From the records below, transcribe exactly the lines that begin at the line with "You are a computer-use" and end at the line with "Instruction: Click the", both included.

## Input data
.....

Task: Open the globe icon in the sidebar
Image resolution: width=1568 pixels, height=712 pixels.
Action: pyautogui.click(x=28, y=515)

.....

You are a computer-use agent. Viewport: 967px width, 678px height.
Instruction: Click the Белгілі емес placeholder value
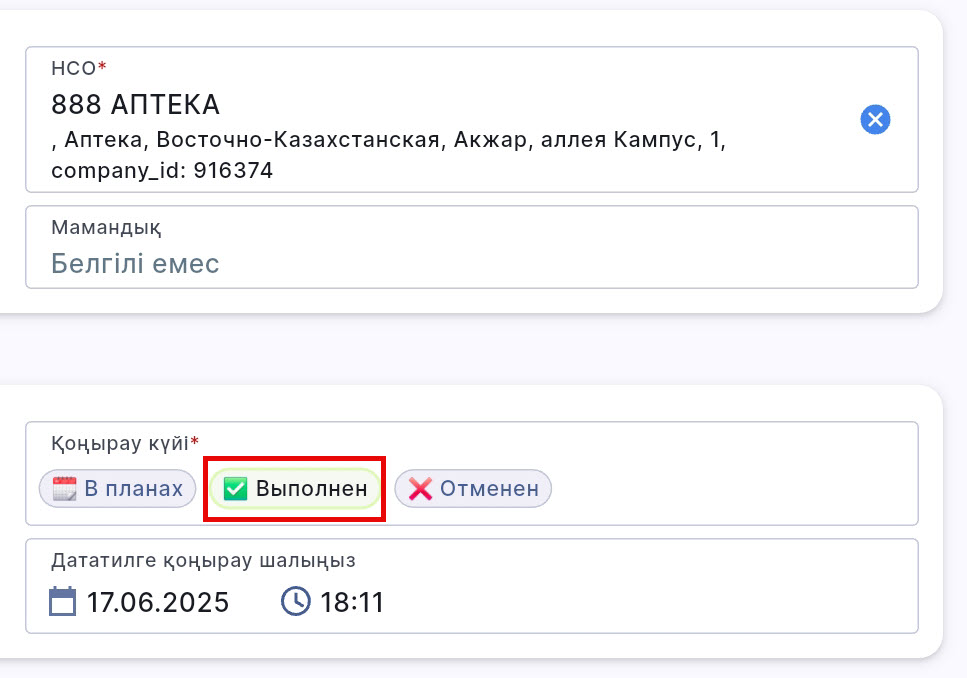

.....

## Exercise answer
You are a computer-use agent. Viewport: 967px width, 678px height.
Instruction: Click the Белгілі емес placeholder value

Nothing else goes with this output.